J.Jpn. Surg. Soc.. 99(2): 78-83, 1998


Feature topic

REOPERATION AFTER REPAIR OF COMPLETE TRANSPOSITION OF THE GREAT ARTERIES

1) Department of Cardiac Surgery,Faculty of Medicine, Kyushu University, Fukuoka, Japan
2) Department of Cardiovascular Surgery, Children's Hospital Medical Center, Fukuoka, Japan

Munetaka Masuda1), Hisataka Yasui2)

Atrial switch operation (Mustard operation, Senning operation), Rastelli operation, and arterial switch operation (Jatene operation) have been performed as definitive methods for the repair of complete transposition of the great arteries (TGA). Obstuction of the superior vena cavae and the pulmonary venous tract are common reasons for reoperation after the atrial switch operation.
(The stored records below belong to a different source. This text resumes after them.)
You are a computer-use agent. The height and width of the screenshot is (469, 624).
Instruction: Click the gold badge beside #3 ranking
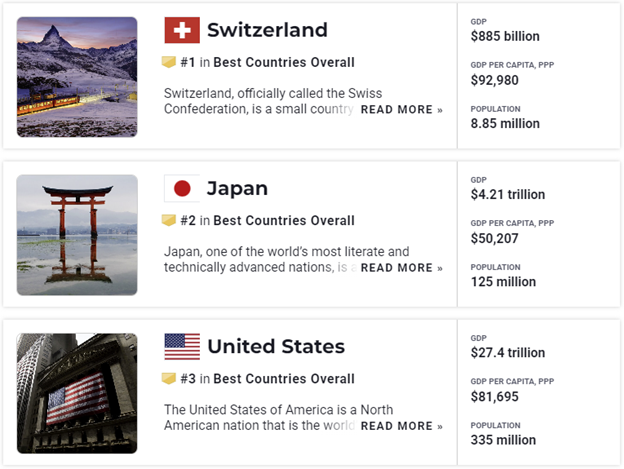pyautogui.click(x=169, y=379)
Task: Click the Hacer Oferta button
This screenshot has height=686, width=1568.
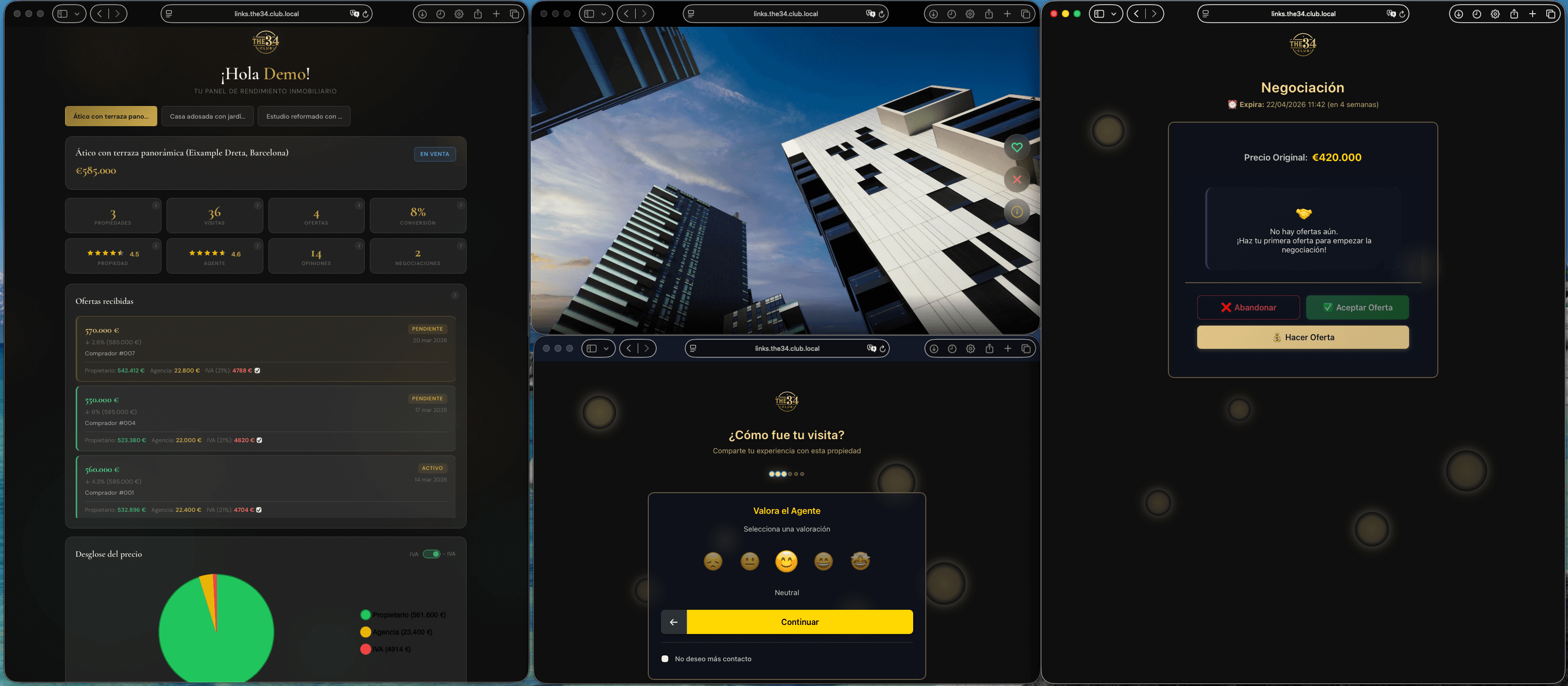Action: (x=1303, y=338)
Stenosis of the extracardiac conduit is inevitable after the Rastelli operation is performed. Reconstruction of the right ventricular outflow tract using Danielson’s procedure may eliminate the need for rereoperation. The REV procedure at the time of initial operation may decrease the incidence of reoperation after the repair of TGA with a ventricular septal defect and left ventricular outflow tract obstruction. Pulmonary stenosis is the most common reason for reoperation after the arterial switch operation. Reconstruction of the pulmonary artery using Pacifico‘s method or the single pantaloon patch technique with autologous pericardium is expected to reduce the occurrence rate of postoperative pulmonary stenosis. Postoperative aortic regurgitation is uncommon and is usually mild in grade. However, because the pulmonary sinus is shallow and fragile compared with the aortic sinus of Valsalva, the durability of neoaortic valves remains to be elucidated during long-term follow-up.